|Simonsen, Anna Carina|
Submitted to: Plant Physiology
Publication Type: Peer Reviewed Journal
Publication Acceptance Date: 2/13/1999
Publication Date: N/A
Citation: N/A Interpretive Summary: Legume plants acquire nitrogen fertilizer through a process called symbiotic nitrogen fixation. This process occurs in small wart-like structures on roots, termed nodules. Within the nodule Rhizobium bacteria acquire carbon and nitrogen nutrients from the plant, while the plant receives nitrogen fertilizer in the form of ammonia from the bacterium. How this nutritional exchange between the plant and bacterium occurs is a key question to be resolved. In this report we have shown that a key plant enzyme (protein catalyst) aspartate aminotransferase-2 (AAT-2) is involved in this process. As the symbiotic Rhizobium bacteria acquire the capacity to convert atmospheric nitrogen gas into ammonia they become associated with the plant AAT-2 enzyme. Thus, it appears that the bacterium exchanges the ammonia produced by symbiotic nitrogen fixation for the plant produced amino acid aspartate. These findings are important because they identify a critical plant enzyme (AAT-2) that may be a target for approaches to improve nitrogen fixation and assimilation through biotechnology. We have recently isolated and characterized the alfalfa and pea genes that encode the AAT-2 enzyme.
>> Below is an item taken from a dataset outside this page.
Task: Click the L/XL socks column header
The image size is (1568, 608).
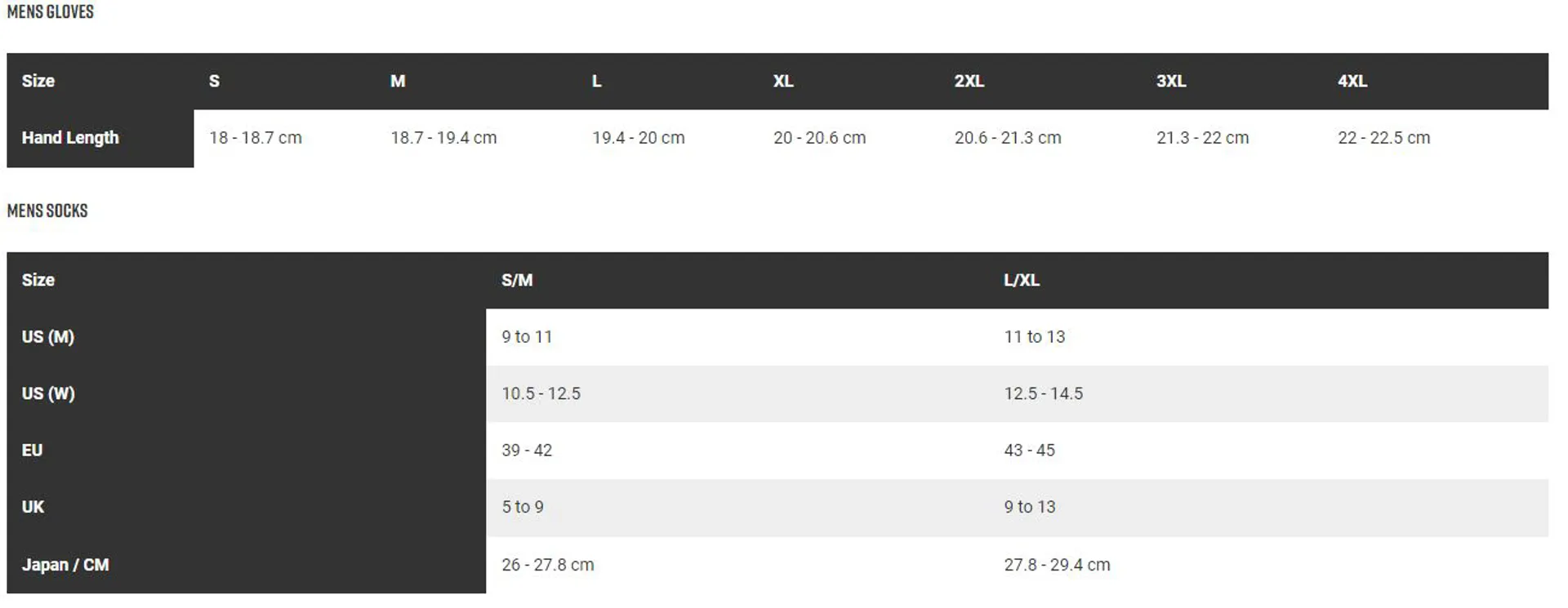Action: pos(1022,280)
Technical Abstract: Symbiosomes purified from pea (Pisum sativum L.) root nodules were used to study the targeting of aspartate aminotransferase (AAT; EC 188.8.131.52) to the interface between the symbionts in legume root nodules. An immunoblot analysis with polyclonal antibodies to nodule-enhanced AAT (AAT-2) indicated presence of AAT-2 in the peribacteroid space (PBS) fraction of purified symbiosomes. This suggests that AAT-2 may be a specific candidat for a plant protein targeted to the symbiosomes. To examine the hypothesis that AAT-2 is targeted to pea-Rhizobium symbiosomes we established an in vitro protein import assay. The plasmid pBSSKAAT2-3, encoding alfalfa AAT-2, was expressed in cell-free systems by in vitro transcription followed by in vitro translation in the presence of L-35S methionine. Purified symbiosomes were incubated with the radio-labeled pBSSKAAT2-3 expression products. Autoradiography of polyacrylamide gels with symbiosome subfractions, revealed association of the precursor form of AAT-2 with the symbiosome membrane (SM). A distinct band with a molecular weight corresponding to the processed form of AAT-2 (40 kD) was observed in the fraction that constitutes the interface between the symbionts. These results support the hypothesis that AAT-2 is targeted to the symbiosome and that the precursor form of AAT-2 is subjected to proteolytic cleavage during translocation across the SM.